There were 1,384 households in Wyldwood, of which 31.5% had children under the age of 18 living in them. Of all households, 46.7% were married-couple households, 24.0% were households with a male householder and no spouse or partner present, and 21.4% were households with a female householder and no spouse or partner present. About 28.7% of all households were made up of individuals and 12.6% had someone living alone who was 65 years of age or older. There were 663 families residing in the CDP.

There were 1,521 housing units, of which 9.0% were vacant. The homeowner vacancy rate was 2.0% and the rental vacancy rate was 8.6%.

===2000 census===
As at the 2000 census there were 2,310 people, 835 households, and 646 families in the CDP. The population density was 191.7 PD/sqmi. There were 884 housing units at an average density of 73.4 /sqmi. The racial makeup of the CDP was 82.60% White, 8.35% African American, 0.52% Native American, 0.74% Asian, 0.09% Pacific Islander, 4.42% from other races, and 3.29% from two or more races. Hispanic or Latino of any race were 14.94% of the population.

Of the 835 households 35.7% had children under the age of 18 living with them, 61.9% were married couples living together, 11.5% had a female householder with no husband present, and 22.6% were non-families. 16.9% of households were one person and 4.1% were one person aged 65 or older. The average household size was 2.77 and the average family size was 3.11.

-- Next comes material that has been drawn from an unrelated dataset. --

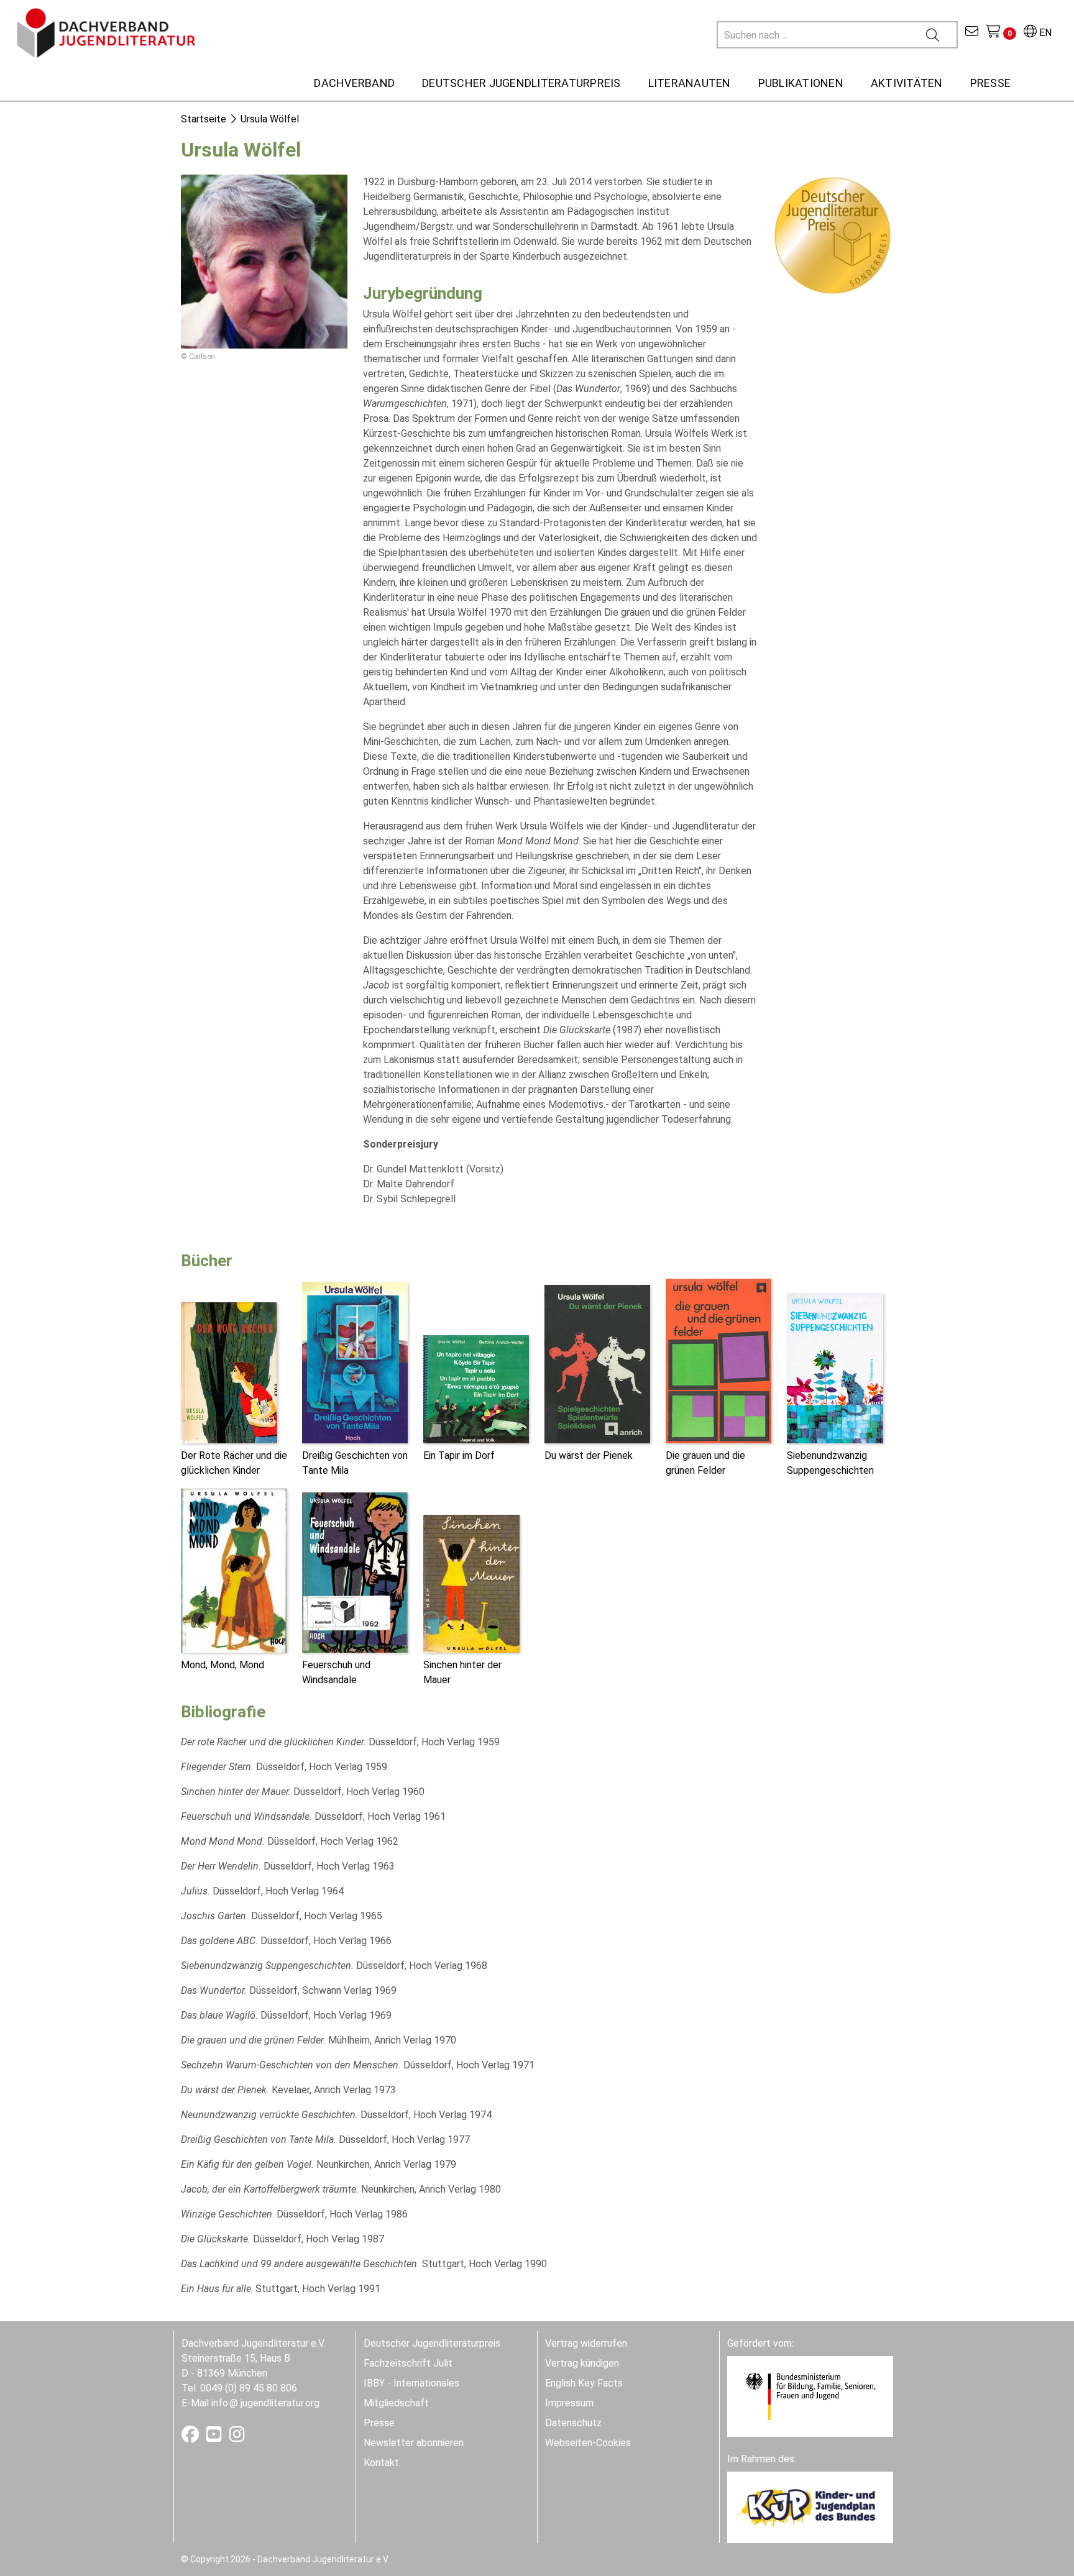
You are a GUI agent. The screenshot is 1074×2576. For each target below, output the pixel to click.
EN (1044, 33)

The age distribution was 27.0% under the age of 18, 8.1% from 18 to 24, 29.2% from 25 to 44, 26.3% from 45 to 64, and 9.4% 65 or older. The median age was 37 years. For every 100 females, there were 96.6 males. For every 100 females age 18 and over, there were 97.9 males.

The median household income was $57,333 and the median family income was $61,088. Males had a median income of $40,500 versus $28,097 for females. The per capita income for the CDP was $20,217. About 4.3% of families and 4.8% of the population were below the poverty line, including 5.1% of those under age 18 and none of those age 65 or over.
==Education==
The area is served by the Bastrop Independent School District. Most students in Wyldwood are zoned to Bluebonnet Elementary School, while some are zoned to Cedar Creek Elementary School. All Wyldwood residents are zoned to Cedar Creek Intermediate School, Cedar Creek Middle school, and Cedar Creek High School.